* EXERCISE *
Repeat all of the data precisely.

RECORD EXTRACTS Start Marker

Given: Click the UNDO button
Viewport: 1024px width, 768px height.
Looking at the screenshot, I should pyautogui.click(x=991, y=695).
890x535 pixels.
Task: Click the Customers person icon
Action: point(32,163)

RECORD EXTRACTS End Marker

* EXERCISE RESULT *
Given: Click the UNDO button
Viewport: 1024px width, 768px height.
Looking at the screenshot, I should pyautogui.click(x=991, y=695).
890x535 pixels.
Task: Click the Customers person icon
Action: point(32,163)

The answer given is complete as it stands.